It’s shaping up to be an impressive third quarter for equity markets with just a couple of weeks remaining.
As of the close on Sept. 13, the S&P/TSX Composite Index is up 7.74 per cent with 10 out of the 11 sectors postings gains in the quarter. The energy sector is the lone exception; however, it’s down just 1.47 per cent quarter-to-date.
Looking ahead, October has typically been a month with mixed performance. The S&P/TSX Composite Index has declined three out of the past five years (2023, 2020 and 2019) with losses of 3.42 per cent, 3.35 per cent and 1.05 per cent, respectively. On the positive side, the TSX Index rallied 5.32 per cent in October of 2022 and 4.82 per cent in October of 2021.
Once we get past October, we historically enter a seasonally strong period for stocks.
Over the past five years, the TSX Index has rallied into year end. Fourth-quarter price returns for the S&P/TSX Composite were 7.25 per cent in 2023, 5.10 per cent in 2022, 5.74 per cent in 2021, 8.14 per cent in 2020 and 2.43 per cent in 2019. You have to go back to 2018 to find a negative return during the fourth quarter. That year, the TSX Index plunged 10.89 per cent.
Strength in the fourth quarter is supported by analysts’ rolling their earnings models forward. As year-end approaches, models, which are used by analysts to forecast target prices for stocks, may begin to incorporate 2026 earnings estimates. As a result, valuations sometimes appear more reasonable and attractive, particularly for companies with strong earnings growth expectations. This can lead to upward revisions to target prices and recommendations.

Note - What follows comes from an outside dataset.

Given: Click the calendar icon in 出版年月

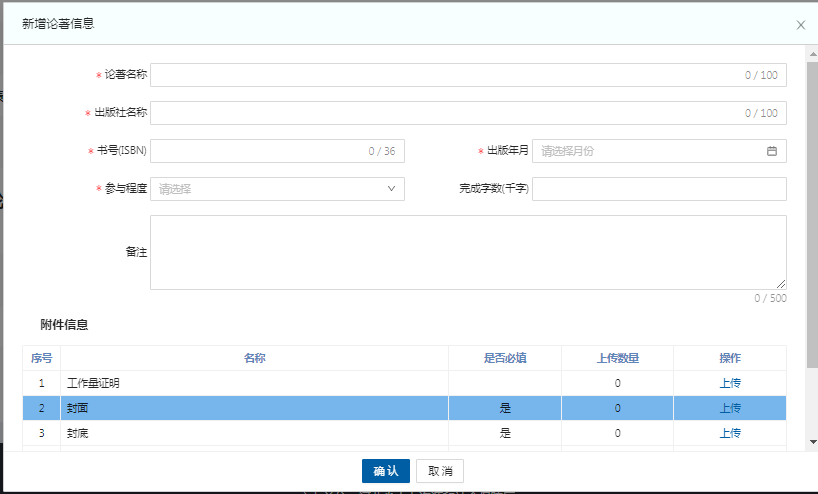Looking at the screenshot, I should point(771,151).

Now, here’s a look at analysts’ current target prices, recommendations, forecast returns and yields for all 226 securities in the S&P/TSX Composite Index grouped by sector and ranked according to their expected price returns (excluding dividend and distribution income). The posted target price for each security is an average of all available target prices from analysts. A target price typically reflects an expected share or unit price 12 months from now based on an analyst’s financial modelling, such as a discounted cash flow or sum-of-the-parts model. For the yield provided, Bloomberg calculates this figure by annualizing the most recent announced dividend or distribution value.
It’s important to note that high target prices, which imply stellar returns that seem unbelievable may be just that - unrealistic. At times, when a stock price falls analysts may maintain their bullish expectations, inflating the forecast return. In addition, an outlier (extreme target price) can skew the average target price, to the upside or downside, particularly when the number of analysts covering a stock is low. Don’t let a huge projected gain lure you into a position – it is critical to look at the company and industry fundamentals.